WHAT YOU NEED TO DO: Copy the listing word for word, starting at the line that contains "Click the orange Help question mark icon" and stopping after the line that contains "click(1249, 21)". Leave out the pictures.

INPUT:
- - -

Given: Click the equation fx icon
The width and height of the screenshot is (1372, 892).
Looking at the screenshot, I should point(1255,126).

- - -

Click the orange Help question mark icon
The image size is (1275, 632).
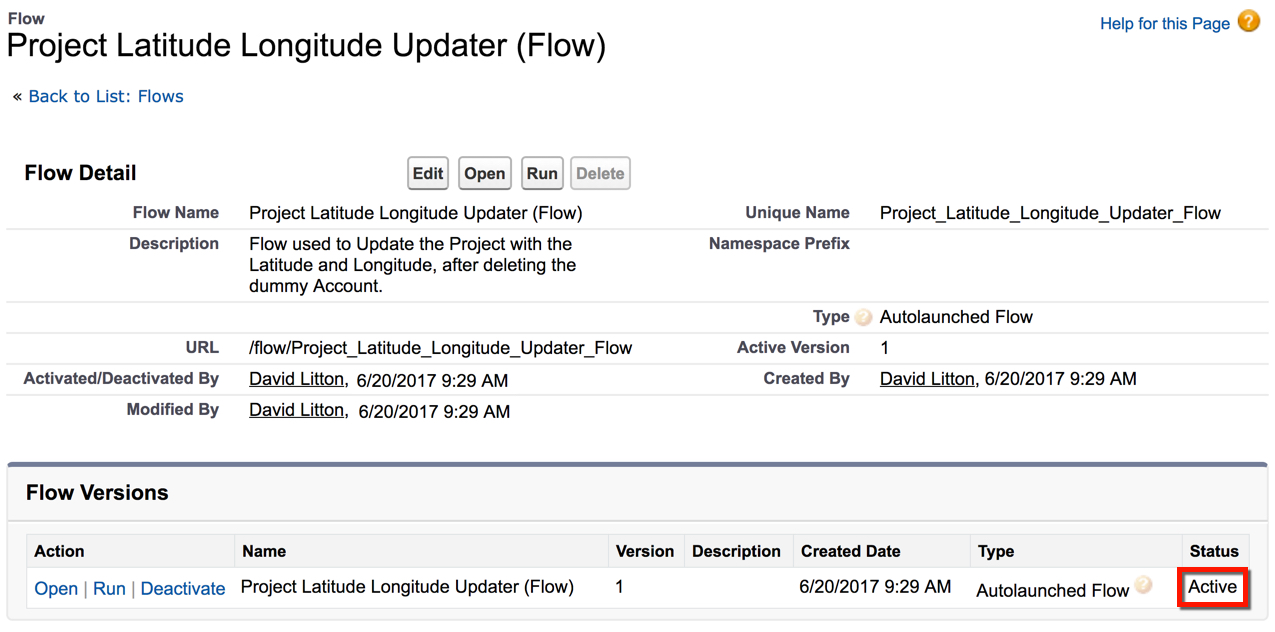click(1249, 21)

- - -

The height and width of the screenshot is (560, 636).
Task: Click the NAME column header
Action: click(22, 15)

- - -

WRITTEN SOLUTION:
Click the orange Help question mark icon
The image size is (1275, 632).
click(1249, 21)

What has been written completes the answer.